(Supplied records)
++++++++++
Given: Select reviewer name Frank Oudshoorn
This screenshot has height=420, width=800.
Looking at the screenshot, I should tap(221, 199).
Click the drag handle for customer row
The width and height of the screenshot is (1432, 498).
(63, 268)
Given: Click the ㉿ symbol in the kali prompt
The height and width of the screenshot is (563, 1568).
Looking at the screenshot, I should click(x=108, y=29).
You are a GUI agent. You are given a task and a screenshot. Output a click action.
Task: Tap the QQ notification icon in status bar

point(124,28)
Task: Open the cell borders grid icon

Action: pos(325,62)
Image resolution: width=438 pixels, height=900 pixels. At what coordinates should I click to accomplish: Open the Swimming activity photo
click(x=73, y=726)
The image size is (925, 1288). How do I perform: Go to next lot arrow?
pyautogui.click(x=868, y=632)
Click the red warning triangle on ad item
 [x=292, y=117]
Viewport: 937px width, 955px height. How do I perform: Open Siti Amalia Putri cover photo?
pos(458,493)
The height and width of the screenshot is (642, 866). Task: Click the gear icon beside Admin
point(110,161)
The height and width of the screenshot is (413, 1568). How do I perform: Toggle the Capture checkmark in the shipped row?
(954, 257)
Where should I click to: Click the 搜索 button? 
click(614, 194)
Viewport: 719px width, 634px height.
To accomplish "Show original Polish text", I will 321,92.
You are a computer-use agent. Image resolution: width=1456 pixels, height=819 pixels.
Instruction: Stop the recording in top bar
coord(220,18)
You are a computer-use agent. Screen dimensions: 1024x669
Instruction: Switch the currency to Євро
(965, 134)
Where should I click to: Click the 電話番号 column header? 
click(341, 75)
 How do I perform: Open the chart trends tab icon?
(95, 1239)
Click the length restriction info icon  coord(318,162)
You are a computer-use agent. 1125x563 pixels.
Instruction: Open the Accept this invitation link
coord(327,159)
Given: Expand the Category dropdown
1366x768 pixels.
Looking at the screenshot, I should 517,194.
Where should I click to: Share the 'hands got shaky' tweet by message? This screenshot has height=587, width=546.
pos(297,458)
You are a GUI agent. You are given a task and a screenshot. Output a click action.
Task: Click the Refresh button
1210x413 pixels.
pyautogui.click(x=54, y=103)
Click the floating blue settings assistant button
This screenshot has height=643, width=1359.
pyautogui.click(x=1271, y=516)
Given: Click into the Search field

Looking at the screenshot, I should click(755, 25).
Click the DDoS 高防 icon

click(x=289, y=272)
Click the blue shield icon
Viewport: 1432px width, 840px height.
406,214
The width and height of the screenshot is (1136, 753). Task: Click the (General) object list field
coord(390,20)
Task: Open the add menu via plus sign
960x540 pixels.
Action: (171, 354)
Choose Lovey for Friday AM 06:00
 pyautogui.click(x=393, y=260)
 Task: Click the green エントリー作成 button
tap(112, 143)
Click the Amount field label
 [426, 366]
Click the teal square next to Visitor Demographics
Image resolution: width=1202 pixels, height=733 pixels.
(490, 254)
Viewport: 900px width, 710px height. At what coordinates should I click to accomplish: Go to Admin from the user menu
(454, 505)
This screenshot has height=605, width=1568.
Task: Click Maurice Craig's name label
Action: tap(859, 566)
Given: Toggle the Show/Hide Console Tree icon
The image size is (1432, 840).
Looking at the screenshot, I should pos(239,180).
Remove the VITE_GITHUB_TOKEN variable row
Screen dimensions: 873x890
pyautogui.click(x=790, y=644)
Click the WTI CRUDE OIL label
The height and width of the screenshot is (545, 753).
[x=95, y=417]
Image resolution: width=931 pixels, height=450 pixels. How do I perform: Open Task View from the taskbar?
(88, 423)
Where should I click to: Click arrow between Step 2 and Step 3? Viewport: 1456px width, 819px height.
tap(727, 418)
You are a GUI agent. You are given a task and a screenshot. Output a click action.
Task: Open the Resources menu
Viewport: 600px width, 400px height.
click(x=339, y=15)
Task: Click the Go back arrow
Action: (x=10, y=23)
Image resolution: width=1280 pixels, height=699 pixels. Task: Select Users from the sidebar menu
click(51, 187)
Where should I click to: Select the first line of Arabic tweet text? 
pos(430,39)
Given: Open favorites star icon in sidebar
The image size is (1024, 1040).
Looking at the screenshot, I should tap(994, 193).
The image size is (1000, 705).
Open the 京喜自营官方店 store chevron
++++++++++
Exactly as they stand above, retype all of the records.

(Written solution)
Given: Select reviewer name Frank Oudshoorn
This screenshot has height=420, width=800.
Looking at the screenshot, I should tap(221, 199).
Click the drag handle for customer row
The width and height of the screenshot is (1432, 498).
(63, 268)
Given: Click the ㉿ symbol in the kali prompt
The height and width of the screenshot is (563, 1568).
Looking at the screenshot, I should click(x=108, y=29).
You are a GUI agent. You are given a task and a screenshot. Output a click action.
Task: Tap the QQ notification icon in status bar

point(124,28)
Task: Open the cell borders grid icon

Action: pos(325,62)
Image resolution: width=438 pixels, height=900 pixels. At what coordinates should I click to accomplish: Open the Swimming activity photo
click(x=73, y=726)
The image size is (925, 1288). How do I perform: Go to next lot arrow?
pyautogui.click(x=868, y=632)
Click the red warning triangle on ad item
 [x=292, y=117]
Viewport: 937px width, 955px height. How do I perform: Open Siti Amalia Putri cover photo?
pos(458,493)
The height and width of the screenshot is (642, 866). Task: Click the gear icon beside Admin
point(110,161)
The height and width of the screenshot is (413, 1568). How do I perform: Toggle the Capture checkmark in the shipped row?
(954, 257)
Where should I click to: Click the 搜索 button? 
click(614, 194)
Viewport: 719px width, 634px height.
To accomplish "Show original Polish text", I will 321,92.
You are a computer-use agent. Image resolution: width=1456 pixels, height=819 pixels.
Instruction: Stop the recording in top bar
coord(220,18)
You are a computer-use agent. Screen dimensions: 1024x669
Instruction: Switch the currency to Євро
(965, 134)
Where should I click to: Click the 電話番号 column header? 
click(341, 75)
 How do I perform: Open the chart trends tab icon?
(95, 1239)
Click the length restriction info icon  coord(318,162)
You are a computer-use agent. 1125x563 pixels.
Instruction: Open the Accept this invitation link
coord(327,159)
Given: Expand the Category dropdown
1366x768 pixels.
Looking at the screenshot, I should 517,194.
Where should I click to: Share the 'hands got shaky' tweet by message? This screenshot has height=587, width=546.
pos(297,458)
You are a GUI agent. You are given a task and a screenshot. Output a click action.
Task: Click the Refresh button
1210x413 pixels.
pyautogui.click(x=54, y=103)
Click the floating blue settings assistant button
This screenshot has height=643, width=1359.
pyautogui.click(x=1271, y=516)
Given: Click into the Search field

Looking at the screenshot, I should click(755, 25).
Click the DDoS 高防 icon

click(x=289, y=272)
Click the blue shield icon
Viewport: 1432px width, 840px height.
406,214
The width and height of the screenshot is (1136, 753). Task: Click the (General) object list field
coord(390,20)
Task: Open the add menu via plus sign
960x540 pixels.
Action: (171, 354)
Choose Lovey for Friday AM 06:00
 pyautogui.click(x=393, y=260)
 Task: Click the green エントリー作成 button
tap(112, 143)
Click the Amount field label
 [426, 366]
Click the teal square next to Visitor Demographics
Image resolution: width=1202 pixels, height=733 pixels.
(490, 254)
Viewport: 900px width, 710px height. At what coordinates should I click to accomplish: Go to Admin from the user menu
(454, 505)
This screenshot has height=605, width=1568.
Task: Click Maurice Craig's name label
Action: tap(859, 566)
Given: Toggle the Show/Hide Console Tree icon
The image size is (1432, 840).
Looking at the screenshot, I should pos(239,180).
Remove the VITE_GITHUB_TOKEN variable row
Screen dimensions: 873x890
pyautogui.click(x=790, y=644)
Click the WTI CRUDE OIL label
The height and width of the screenshot is (545, 753).
[x=95, y=417]
Image resolution: width=931 pixels, height=450 pixels. How do I perform: Open Task View from the taskbar?
(88, 423)
Where should I click to: Click arrow between Step 2 and Step 3? Viewport: 1456px width, 819px height.
tap(727, 418)
You are a GUI agent. You are given a task and a screenshot. Output a click action.
Task: Open the Resources menu
Viewport: 600px width, 400px height.
click(x=339, y=15)
Task: Click the Go back arrow
Action: (x=10, y=23)
Image resolution: width=1280 pixels, height=699 pixels. Task: Select Users from the sidebar menu
click(51, 187)
Where should I click to: Select the first line of Arabic tweet text? 
pos(430,39)
Given: Open favorites star icon in sidebar
The image size is (1024, 1040).
Looking at the screenshot, I should tap(994, 193).
The image size is (1000, 705).
Open the 京喜自营官方店 store chevron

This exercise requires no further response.